===== DONNÉES DE LA TÂCHE =====

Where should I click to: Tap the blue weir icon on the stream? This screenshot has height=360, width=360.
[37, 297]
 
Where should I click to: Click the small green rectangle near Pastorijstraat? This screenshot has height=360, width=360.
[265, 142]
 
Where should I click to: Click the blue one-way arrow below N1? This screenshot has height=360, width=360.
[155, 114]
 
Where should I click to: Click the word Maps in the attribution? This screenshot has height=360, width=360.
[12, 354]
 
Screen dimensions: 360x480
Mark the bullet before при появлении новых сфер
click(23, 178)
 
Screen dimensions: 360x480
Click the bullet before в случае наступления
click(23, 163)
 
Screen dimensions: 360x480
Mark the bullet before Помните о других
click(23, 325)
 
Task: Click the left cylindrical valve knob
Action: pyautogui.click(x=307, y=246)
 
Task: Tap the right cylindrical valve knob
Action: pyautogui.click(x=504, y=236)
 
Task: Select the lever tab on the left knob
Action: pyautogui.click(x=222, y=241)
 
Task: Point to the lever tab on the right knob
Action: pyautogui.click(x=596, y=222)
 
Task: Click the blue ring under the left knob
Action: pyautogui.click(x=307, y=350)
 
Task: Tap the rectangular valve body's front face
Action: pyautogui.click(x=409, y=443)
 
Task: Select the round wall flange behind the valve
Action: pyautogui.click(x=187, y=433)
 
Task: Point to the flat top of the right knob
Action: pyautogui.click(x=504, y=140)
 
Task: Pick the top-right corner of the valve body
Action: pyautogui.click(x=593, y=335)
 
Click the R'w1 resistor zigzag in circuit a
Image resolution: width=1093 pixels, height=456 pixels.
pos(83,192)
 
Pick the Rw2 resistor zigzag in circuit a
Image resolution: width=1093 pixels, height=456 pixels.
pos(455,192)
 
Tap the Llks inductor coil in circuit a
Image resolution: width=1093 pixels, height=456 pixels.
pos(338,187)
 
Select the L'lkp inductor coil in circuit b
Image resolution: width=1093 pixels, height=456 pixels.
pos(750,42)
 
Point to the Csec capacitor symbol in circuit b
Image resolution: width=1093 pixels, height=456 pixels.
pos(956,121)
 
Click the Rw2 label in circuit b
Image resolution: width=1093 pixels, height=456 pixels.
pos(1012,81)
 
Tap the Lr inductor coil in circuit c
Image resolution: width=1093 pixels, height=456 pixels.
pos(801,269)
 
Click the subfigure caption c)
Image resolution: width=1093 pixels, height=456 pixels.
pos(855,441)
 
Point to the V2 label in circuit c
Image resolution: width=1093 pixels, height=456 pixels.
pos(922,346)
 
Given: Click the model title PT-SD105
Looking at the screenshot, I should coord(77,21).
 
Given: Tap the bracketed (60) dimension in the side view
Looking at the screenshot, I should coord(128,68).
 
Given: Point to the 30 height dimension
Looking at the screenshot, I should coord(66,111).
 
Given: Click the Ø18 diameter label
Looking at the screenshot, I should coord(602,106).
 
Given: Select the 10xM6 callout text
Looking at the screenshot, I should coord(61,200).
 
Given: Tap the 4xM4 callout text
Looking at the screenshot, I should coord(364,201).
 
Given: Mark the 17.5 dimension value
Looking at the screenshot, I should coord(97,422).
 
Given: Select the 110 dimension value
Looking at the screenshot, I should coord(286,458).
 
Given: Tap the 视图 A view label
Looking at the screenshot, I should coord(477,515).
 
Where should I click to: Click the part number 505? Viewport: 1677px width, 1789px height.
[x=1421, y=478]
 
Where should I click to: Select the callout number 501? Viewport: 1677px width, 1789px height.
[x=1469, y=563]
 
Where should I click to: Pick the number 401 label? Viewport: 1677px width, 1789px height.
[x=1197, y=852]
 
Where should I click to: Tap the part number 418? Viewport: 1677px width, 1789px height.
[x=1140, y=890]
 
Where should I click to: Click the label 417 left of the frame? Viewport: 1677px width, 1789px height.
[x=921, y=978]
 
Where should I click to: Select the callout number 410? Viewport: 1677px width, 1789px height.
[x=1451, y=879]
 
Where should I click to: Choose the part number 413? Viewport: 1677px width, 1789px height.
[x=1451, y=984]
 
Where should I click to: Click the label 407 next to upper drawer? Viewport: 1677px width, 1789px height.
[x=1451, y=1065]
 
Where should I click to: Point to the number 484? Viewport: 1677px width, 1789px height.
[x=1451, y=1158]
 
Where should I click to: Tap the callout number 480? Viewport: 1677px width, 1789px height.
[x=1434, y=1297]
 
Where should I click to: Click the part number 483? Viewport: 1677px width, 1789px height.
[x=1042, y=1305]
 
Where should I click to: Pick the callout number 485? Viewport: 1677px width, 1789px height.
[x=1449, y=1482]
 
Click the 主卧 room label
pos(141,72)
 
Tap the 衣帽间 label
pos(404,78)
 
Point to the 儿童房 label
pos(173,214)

=====

_CONSIGNE:_ Reproduisez à l'identique toutes les lignes des enregistrements ci-dessus, sans en modifier aucune.

_RÉPONSE ATTENDUE:_
Where should I click to: Tap the blue weir icon on the stream? This screenshot has height=360, width=360.
[37, 297]
 
Where should I click to: Click the small green rectangle near Pastorijstraat? This screenshot has height=360, width=360.
[265, 142]
 
Where should I click to: Click the blue one-way arrow below N1? This screenshot has height=360, width=360.
[155, 114]
 
Where should I click to: Click the word Maps in the attribution? This screenshot has height=360, width=360.
[12, 354]
 
Screen dimensions: 360x480
Mark the bullet before при появлении новых сфер
click(23, 178)
 
Screen dimensions: 360x480
Click the bullet before в случае наступления
click(23, 163)
 
Screen dimensions: 360x480
Mark the bullet before Помните о других
click(23, 325)
 
Task: Click the left cylindrical valve knob
Action: pyautogui.click(x=307, y=246)
 
Task: Tap the right cylindrical valve knob
Action: pyautogui.click(x=504, y=236)
 
Task: Select the lever tab on the left knob
Action: pyautogui.click(x=222, y=241)
 
Task: Point to the lever tab on the right knob
Action: pyautogui.click(x=596, y=222)
 
Task: Click the blue ring under the left knob
Action: pyautogui.click(x=307, y=350)
 
Task: Tap the rectangular valve body's front face
Action: pyautogui.click(x=409, y=443)
 
Task: Select the round wall flange behind the valve
Action: pyautogui.click(x=187, y=433)
 
Task: Point to the flat top of the right knob
Action: pyautogui.click(x=504, y=140)
 
Task: Pick the top-right corner of the valve body
Action: pyautogui.click(x=593, y=335)
 
Click the R'w1 resistor zigzag in circuit a
Image resolution: width=1093 pixels, height=456 pixels.
pos(83,192)
 
Pick the Rw2 resistor zigzag in circuit a
Image resolution: width=1093 pixels, height=456 pixels.
pos(455,192)
 
Tap the Llks inductor coil in circuit a
Image resolution: width=1093 pixels, height=456 pixels.
pos(338,187)
 
Select the L'lkp inductor coil in circuit b
Image resolution: width=1093 pixels, height=456 pixels.
pos(750,42)
 
Point to the Csec capacitor symbol in circuit b
Image resolution: width=1093 pixels, height=456 pixels.
pos(956,121)
 
Click the Rw2 label in circuit b
Image resolution: width=1093 pixels, height=456 pixels.
pos(1012,81)
 
Tap the Lr inductor coil in circuit c
Image resolution: width=1093 pixels, height=456 pixels.
pos(801,269)
 
Click the subfigure caption c)
Image resolution: width=1093 pixels, height=456 pixels.
pos(855,441)
 
Point to the V2 label in circuit c
Image resolution: width=1093 pixels, height=456 pixels.
pos(922,346)
 
Given: Click the model title PT-SD105
Looking at the screenshot, I should coord(77,21).
 
Given: Tap the bracketed (60) dimension in the side view
Looking at the screenshot, I should coord(128,68).
 
Given: Point to the 30 height dimension
Looking at the screenshot, I should coord(66,111).
 
Given: Click the Ø18 diameter label
Looking at the screenshot, I should coord(602,106).
 
Given: Select the 10xM6 callout text
Looking at the screenshot, I should coord(61,200).
 
Given: Tap the 4xM4 callout text
Looking at the screenshot, I should coord(364,201).
 
Given: Mark the 17.5 dimension value
Looking at the screenshot, I should coord(97,422).
 
Given: Select the 110 dimension value
Looking at the screenshot, I should coord(286,458).
 
Given: Tap the 视图 A view label
Looking at the screenshot, I should coord(477,515).
 
Where should I click to: Click the part number 505? Viewport: 1677px width, 1789px height.
[x=1421, y=478]
 
Where should I click to: Select the callout number 501? Viewport: 1677px width, 1789px height.
[x=1469, y=563]
 
Where should I click to: Pick the number 401 label? Viewport: 1677px width, 1789px height.
[x=1197, y=852]
 
Where should I click to: Tap the part number 418? Viewport: 1677px width, 1789px height.
[x=1140, y=890]
 
Where should I click to: Click the label 417 left of the frame? Viewport: 1677px width, 1789px height.
[x=921, y=978]
 
Where should I click to: Select the callout number 410? Viewport: 1677px width, 1789px height.
[x=1451, y=879]
 
Where should I click to: Choose the part number 413? Viewport: 1677px width, 1789px height.
[x=1451, y=984]
 
Where should I click to: Click the label 407 next to upper drawer? Viewport: 1677px width, 1789px height.
[x=1451, y=1065]
 
Where should I click to: Point to the number 484? Viewport: 1677px width, 1789px height.
[x=1451, y=1158]
 
Where should I click to: Tap the callout number 480? Viewport: 1677px width, 1789px height.
[x=1434, y=1297]
 
Where should I click to: Click the part number 483? Viewport: 1677px width, 1789px height.
[x=1042, y=1305]
 
Where should I click to: Pick the callout number 485? Viewport: 1677px width, 1789px height.
[x=1449, y=1482]
 
Click the 主卧 room label
pos(141,72)
 
Tap the 衣帽间 label
pos(404,78)
 
Point to the 儿童房 label
pos(173,214)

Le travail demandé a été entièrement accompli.